**EXERCISE PROMPT:**
Going line by line through the entries below, note each one with "axis", then report how many there are and nothing else.

**RECORDS FOR THIS TASK:**
──────────

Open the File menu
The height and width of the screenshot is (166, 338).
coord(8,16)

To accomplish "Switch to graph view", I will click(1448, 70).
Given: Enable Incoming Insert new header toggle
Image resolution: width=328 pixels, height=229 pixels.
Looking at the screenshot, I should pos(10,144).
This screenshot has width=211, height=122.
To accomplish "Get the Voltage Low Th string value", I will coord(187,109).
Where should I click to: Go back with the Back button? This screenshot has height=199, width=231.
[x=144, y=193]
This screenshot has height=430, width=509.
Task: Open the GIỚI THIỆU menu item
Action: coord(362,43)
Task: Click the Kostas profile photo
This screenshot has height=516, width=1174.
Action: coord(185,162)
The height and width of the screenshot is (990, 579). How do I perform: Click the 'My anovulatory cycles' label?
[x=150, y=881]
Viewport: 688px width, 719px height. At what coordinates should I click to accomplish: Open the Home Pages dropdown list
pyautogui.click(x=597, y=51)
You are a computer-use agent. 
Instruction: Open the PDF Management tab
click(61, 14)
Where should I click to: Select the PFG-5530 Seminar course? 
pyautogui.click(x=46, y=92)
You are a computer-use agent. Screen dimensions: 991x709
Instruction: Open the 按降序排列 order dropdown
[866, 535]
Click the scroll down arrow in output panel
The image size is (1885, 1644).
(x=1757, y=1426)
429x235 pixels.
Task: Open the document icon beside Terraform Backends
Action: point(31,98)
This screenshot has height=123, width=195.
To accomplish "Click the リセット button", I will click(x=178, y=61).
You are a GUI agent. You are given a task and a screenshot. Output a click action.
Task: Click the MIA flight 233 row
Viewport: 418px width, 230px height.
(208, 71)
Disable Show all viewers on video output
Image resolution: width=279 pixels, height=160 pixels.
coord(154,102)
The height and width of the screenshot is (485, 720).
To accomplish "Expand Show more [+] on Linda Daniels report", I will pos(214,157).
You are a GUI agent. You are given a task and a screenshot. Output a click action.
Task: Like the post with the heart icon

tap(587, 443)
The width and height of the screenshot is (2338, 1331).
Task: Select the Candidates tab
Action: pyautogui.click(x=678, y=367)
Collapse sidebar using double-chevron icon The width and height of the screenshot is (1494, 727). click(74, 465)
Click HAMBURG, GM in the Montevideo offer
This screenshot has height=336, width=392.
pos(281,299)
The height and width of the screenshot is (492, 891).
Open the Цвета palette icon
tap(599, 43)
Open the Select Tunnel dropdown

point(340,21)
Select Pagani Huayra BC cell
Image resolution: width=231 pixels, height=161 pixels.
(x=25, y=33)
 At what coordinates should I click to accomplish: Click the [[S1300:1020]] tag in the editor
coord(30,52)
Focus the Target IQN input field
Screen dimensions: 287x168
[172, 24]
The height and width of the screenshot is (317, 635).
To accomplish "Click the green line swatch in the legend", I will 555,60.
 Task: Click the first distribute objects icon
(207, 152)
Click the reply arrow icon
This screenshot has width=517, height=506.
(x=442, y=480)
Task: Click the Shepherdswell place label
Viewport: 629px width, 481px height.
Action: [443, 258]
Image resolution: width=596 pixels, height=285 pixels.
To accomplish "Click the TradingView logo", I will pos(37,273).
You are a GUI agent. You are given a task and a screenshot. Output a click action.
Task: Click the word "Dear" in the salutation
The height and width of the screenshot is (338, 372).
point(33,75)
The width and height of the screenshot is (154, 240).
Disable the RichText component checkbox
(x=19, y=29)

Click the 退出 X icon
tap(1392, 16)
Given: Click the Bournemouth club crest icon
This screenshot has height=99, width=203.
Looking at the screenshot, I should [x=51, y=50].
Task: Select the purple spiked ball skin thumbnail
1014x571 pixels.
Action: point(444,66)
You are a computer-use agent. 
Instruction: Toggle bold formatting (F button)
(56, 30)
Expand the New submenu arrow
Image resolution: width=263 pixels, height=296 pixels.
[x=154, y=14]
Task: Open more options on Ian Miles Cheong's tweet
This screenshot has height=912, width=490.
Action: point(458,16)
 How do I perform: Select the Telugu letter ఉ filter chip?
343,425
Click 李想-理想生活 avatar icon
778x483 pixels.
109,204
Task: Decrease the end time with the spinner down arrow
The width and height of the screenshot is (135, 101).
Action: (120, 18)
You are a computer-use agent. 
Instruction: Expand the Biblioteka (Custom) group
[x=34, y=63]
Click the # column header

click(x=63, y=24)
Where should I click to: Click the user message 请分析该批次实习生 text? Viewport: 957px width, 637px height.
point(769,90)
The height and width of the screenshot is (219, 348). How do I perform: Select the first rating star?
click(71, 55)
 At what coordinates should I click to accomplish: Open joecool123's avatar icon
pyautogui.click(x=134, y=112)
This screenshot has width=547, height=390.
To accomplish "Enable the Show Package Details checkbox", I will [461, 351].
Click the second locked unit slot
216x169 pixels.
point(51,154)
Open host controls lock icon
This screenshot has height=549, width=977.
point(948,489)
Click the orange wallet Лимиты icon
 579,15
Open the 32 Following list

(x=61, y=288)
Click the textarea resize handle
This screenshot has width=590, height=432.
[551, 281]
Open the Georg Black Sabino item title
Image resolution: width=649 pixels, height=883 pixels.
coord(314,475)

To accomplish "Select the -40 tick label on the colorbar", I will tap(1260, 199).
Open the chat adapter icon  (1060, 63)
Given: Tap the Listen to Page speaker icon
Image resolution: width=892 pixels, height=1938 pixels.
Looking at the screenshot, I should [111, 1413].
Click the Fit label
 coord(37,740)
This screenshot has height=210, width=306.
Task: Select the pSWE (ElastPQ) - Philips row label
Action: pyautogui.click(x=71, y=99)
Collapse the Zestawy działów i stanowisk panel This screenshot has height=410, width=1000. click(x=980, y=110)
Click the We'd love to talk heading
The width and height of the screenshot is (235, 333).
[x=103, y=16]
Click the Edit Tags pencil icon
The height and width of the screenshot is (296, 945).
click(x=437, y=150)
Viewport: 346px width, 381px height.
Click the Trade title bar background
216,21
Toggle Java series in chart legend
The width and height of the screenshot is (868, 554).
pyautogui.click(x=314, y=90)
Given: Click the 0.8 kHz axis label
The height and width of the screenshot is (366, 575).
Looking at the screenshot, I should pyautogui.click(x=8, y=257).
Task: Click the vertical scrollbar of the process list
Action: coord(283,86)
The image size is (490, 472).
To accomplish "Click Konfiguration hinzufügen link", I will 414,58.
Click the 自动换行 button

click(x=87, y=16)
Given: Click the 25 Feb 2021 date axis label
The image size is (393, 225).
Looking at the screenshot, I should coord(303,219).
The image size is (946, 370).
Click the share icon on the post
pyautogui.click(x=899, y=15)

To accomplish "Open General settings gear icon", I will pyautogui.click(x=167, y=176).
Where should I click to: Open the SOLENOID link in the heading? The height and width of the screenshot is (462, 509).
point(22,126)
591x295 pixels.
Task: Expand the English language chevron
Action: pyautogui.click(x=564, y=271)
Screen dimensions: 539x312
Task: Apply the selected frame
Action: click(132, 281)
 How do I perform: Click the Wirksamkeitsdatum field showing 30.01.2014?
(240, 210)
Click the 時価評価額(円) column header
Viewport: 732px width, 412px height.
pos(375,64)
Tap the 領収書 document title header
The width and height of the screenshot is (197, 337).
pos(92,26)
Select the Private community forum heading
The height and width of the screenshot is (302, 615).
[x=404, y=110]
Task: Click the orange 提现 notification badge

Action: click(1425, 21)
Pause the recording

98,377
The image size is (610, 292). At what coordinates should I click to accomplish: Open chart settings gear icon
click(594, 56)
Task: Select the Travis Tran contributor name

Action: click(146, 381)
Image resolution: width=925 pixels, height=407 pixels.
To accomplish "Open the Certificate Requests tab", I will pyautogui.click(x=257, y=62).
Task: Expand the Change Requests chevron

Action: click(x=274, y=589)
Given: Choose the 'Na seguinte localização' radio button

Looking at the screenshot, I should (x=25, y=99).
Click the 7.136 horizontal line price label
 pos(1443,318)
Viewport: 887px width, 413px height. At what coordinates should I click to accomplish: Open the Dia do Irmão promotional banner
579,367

──────────

**THE ANSWER:**
2